Matrix‐assisted laser desorption/ionization time‐of‐flight mass spectrometry (MALDI‐TOF MS) has revolutionized the microbial identification, especially in the clinical microbiology laboratories. However, although numerous studies on the identification of microorganisms by MALDI‐TOF MS have been reported previously, few studies focused on the effect of pretreatment on identification. Due to the sensitivity of MALDI‐TOF MS, different preparation methods will lead to changes in microbial protein fingerprints. In this study, for evaluating a more appropriate preparation method for the clinical microbiology identification, we analyzed the performance of three sample preparation methods on two different MALDI‐TOF MS systems. A total of 321 clinical isolates, 127 species, were employed in the comparative study of three different sample preparation methods including the direct colony transfer method (DCTM), the on‐target extraction method (OTEM), and the in‐tube extraction method (ITEM) compatible with MALDI‐TOF MS. All isolates were tested on the Microflex LT and Autof ms1000 devices.

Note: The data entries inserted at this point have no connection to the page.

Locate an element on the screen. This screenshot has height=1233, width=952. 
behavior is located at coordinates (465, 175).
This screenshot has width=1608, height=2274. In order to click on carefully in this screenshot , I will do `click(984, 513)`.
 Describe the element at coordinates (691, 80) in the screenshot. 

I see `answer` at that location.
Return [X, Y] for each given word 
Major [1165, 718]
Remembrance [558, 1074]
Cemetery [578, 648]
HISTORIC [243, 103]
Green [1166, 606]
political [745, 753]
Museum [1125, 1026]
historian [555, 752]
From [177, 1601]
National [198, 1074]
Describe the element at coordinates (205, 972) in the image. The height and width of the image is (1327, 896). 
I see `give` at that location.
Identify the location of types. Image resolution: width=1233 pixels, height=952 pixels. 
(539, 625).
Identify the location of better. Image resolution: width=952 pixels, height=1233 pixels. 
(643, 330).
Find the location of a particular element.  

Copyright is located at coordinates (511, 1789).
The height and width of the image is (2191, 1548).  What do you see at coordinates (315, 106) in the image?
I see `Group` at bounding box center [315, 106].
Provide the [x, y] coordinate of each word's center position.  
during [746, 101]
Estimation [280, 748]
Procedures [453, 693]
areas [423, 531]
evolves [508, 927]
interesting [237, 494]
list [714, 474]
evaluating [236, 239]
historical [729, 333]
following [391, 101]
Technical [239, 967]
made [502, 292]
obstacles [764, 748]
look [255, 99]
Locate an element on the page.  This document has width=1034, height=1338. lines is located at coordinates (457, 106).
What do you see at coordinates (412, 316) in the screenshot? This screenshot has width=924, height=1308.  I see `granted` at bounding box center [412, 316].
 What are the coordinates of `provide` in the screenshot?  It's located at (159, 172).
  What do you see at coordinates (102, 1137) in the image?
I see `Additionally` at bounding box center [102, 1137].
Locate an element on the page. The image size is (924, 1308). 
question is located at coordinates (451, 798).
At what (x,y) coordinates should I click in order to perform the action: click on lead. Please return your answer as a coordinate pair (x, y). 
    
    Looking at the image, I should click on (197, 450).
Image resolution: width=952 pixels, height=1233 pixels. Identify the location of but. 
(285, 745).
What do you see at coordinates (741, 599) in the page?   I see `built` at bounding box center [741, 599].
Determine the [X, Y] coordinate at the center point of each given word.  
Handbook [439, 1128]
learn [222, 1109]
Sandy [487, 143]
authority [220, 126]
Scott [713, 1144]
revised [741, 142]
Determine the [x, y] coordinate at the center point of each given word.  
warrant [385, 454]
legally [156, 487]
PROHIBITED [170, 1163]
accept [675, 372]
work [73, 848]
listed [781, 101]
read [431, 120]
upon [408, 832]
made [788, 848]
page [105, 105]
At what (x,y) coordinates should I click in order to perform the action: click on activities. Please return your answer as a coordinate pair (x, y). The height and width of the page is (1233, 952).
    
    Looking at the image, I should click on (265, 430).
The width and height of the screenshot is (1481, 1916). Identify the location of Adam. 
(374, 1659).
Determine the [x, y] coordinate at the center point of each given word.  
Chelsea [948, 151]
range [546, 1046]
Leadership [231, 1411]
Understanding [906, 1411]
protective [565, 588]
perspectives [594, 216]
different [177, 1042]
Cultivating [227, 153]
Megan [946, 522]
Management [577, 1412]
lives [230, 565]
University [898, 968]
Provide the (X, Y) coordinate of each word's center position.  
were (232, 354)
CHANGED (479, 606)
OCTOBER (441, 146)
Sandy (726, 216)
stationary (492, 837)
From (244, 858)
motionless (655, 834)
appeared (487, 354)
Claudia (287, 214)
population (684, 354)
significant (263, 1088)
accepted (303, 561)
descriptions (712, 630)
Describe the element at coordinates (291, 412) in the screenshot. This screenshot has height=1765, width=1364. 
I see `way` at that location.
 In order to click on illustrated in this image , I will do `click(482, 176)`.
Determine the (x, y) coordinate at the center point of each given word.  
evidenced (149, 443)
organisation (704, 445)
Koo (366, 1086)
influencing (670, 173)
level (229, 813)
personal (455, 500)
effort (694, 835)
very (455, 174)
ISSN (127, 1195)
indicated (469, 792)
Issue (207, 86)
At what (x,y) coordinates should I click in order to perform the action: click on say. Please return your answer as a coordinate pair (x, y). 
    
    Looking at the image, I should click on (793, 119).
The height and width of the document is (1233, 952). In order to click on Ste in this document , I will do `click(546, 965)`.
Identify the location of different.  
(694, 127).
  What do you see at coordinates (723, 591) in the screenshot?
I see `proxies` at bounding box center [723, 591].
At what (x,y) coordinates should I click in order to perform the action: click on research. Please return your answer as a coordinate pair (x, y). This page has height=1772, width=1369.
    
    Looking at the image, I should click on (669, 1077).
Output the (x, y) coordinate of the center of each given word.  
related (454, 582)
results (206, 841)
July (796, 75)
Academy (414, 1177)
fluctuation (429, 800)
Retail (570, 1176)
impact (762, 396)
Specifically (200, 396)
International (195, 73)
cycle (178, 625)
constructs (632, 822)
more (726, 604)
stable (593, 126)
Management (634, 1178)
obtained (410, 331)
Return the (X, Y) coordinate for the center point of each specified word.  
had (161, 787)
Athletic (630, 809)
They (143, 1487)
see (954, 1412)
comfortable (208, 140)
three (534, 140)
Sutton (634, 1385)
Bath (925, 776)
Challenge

The spectra were analyzed using the Bruker biotyper and the Autof ms1000 systems. The results were confirmed by 16/18S rRNA sequencing. Results reveal that the accuracies of isolates identification by Bruker biotyper successfully identified 83.8%, 96.0%, and 95.3% after performing the DCTM, OTEM, and ITEM, respectively, while the Autof ms1000 identified 97.5%, 100%, and 99.7%. These data suggested that the identification rates are comparable among the three preparation methods using the Autof ms1000 and Bruker microflex LT systems but the OTEM is more suitable and necessary for clinical application, owing to its key advantages of simplicity and accuracy.